Jobs:
**a.** Please reproduce the passage from the machine learning post, starting at "There's much more" and ending at "from more silicon....".
**b.** Write out the rows word for word, starting at the line containing "At what coordinates should I click to accomplish: Switch" and ending with the last line of the rows.

Text provided:
[start]
What happens if we can't get labelled data? at least two reasons - we don't have time, or people just aren't good at this particular task - for example finding stuff in the asteroid belt, or explaining why a set of moves in Go were good (something people can explain in chess:). So one trick is to generate synthetic input to the neural net, where we "know" in the generator whether we put a pink panther in the picture or not. Another might be that there's something implicit in the output of the trained neural net that tells us if it is on the right track or gonig down the garden path - e.g. wins a game or not....so this is where Generative Adversarial Nets come in - where there are now two nets, one is like Socrates or Yoda, and the other is the "student"....
These techniques are very effective nowadays, although one interesting problem is that we're not entirely sure what the "features" are that they react to in all cases. Entirely different approaches to machine learning, involve taking a more explicit collection of rules (perhaps based in a model which we put in, in the first place) and just learning which are more or less important in which combinations - it isn't clear, but some research seems to be suggesting that there's ways to bring these approaches towards each other somehow...
There's much more to be said about other (and sometimes simpler, sometimes more complex) machine learning approaches, and about more foundational work on AI in the sense of trying to do something utterly different from all the above, which is actually understanding how humans (and other smart species) do so much without supervised learning. some the old and new theory for the latter concerns higher level goals & models & intentions....which maybe we just evolved to have, and sit at an entirely different level than the neurones and synapses in the grey matter and why it won't be just something emergent from more silicon....
[end]
Source records:
[start]
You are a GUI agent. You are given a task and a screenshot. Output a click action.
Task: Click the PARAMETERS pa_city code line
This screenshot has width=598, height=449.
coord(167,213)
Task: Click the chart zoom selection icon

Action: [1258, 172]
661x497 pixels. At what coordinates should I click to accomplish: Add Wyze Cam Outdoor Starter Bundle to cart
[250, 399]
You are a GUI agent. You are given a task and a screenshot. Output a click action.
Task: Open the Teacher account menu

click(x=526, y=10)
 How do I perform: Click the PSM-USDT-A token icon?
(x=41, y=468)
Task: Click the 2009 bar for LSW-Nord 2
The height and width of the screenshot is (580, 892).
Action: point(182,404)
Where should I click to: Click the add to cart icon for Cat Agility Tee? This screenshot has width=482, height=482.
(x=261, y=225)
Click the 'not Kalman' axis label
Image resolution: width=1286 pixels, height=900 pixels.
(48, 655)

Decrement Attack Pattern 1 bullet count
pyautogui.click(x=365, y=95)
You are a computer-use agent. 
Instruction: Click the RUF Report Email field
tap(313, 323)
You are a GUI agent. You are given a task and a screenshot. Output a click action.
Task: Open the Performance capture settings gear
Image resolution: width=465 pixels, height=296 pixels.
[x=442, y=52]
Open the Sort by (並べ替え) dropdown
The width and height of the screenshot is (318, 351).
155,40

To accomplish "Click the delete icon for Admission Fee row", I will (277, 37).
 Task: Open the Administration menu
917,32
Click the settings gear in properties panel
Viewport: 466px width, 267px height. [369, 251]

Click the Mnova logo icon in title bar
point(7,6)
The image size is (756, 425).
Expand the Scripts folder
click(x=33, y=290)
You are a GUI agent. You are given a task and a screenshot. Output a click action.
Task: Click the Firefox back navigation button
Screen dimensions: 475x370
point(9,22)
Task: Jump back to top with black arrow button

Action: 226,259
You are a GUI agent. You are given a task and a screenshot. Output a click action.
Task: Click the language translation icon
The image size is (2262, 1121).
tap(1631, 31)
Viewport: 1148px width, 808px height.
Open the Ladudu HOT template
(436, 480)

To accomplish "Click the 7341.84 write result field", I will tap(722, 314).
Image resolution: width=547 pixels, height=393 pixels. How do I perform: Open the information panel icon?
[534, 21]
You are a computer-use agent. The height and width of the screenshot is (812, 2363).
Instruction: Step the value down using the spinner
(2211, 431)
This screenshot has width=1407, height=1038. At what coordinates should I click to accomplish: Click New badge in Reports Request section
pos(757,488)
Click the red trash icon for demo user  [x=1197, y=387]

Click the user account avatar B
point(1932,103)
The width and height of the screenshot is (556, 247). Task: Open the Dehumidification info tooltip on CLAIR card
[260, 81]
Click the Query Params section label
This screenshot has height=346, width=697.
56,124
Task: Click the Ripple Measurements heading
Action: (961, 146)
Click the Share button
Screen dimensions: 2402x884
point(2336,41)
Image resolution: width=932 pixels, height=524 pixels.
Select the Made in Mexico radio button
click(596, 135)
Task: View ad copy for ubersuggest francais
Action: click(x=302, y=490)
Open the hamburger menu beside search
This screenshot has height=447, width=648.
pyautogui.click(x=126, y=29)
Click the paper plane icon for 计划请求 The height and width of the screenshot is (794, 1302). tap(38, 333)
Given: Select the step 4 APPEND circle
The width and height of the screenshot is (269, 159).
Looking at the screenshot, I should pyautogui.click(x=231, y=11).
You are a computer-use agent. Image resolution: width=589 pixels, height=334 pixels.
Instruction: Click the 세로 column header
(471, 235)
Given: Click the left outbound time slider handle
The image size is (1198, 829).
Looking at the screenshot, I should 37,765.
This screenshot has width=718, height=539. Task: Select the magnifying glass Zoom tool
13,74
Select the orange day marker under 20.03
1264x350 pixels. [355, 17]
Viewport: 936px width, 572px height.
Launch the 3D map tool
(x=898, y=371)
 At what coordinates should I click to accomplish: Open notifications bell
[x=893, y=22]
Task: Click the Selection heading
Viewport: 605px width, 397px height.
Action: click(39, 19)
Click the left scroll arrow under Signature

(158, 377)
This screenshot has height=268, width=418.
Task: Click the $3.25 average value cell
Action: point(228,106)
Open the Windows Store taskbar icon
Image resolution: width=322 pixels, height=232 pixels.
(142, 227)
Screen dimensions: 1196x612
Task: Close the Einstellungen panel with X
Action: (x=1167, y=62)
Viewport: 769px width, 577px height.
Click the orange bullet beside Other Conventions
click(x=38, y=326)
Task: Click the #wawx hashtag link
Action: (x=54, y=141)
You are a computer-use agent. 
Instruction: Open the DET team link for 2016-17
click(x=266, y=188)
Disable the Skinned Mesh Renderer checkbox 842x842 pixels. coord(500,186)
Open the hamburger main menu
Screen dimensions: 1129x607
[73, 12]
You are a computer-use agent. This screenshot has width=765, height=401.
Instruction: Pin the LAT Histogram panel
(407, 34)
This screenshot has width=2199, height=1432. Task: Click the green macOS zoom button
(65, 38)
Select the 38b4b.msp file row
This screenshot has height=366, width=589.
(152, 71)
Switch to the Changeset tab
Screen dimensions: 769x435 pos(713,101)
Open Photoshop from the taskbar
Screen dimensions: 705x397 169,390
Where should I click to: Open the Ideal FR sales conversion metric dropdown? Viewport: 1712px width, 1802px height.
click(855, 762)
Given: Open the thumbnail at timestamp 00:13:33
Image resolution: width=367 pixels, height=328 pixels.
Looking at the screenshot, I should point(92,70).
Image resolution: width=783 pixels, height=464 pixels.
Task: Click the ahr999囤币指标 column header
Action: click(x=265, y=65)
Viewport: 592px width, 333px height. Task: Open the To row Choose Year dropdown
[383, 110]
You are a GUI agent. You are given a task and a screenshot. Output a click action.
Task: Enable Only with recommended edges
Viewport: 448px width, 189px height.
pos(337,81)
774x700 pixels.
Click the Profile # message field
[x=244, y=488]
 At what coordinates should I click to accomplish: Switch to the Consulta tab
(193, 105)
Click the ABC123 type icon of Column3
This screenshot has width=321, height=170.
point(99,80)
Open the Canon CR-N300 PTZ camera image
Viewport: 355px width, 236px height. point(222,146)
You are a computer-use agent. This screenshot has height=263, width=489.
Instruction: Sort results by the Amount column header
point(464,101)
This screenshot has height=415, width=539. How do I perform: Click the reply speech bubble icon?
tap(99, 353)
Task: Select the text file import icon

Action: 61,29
[end]
Answer list:
**a.**
There's much more to be said about other (and sometimes simpler, sometimes more complex) machine learning approaches, and about more foundational work on AI in the sense of trying to do something utterly different from all the above, which is actually understanding how humans (and other smart species) do so much without supervised learning. some the old and new theory for the latter concerns higher level goals & models & intentions....which maybe we just evolved to have, and sit at an entirely different level than the neurones and synapses in the grey matter and why it won't be just something emergent from more silicon....

**b.**
 At what coordinates should I click to accomplish: Switch to the Consulta tab
(193, 105)
Click the ABC123 type icon of Column3
This screenshot has width=321, height=170.
point(99,80)
Open the Canon CR-N300 PTZ camera image
Viewport: 355px width, 236px height. point(222,146)
You are a computer-use agent. This screenshot has height=263, width=489.
Instruction: Sort results by the Amount column header
point(464,101)
This screenshot has height=415, width=539. How do I perform: Click the reply speech bubble icon?
tap(99, 353)
Task: Select the text file import icon

Action: 61,29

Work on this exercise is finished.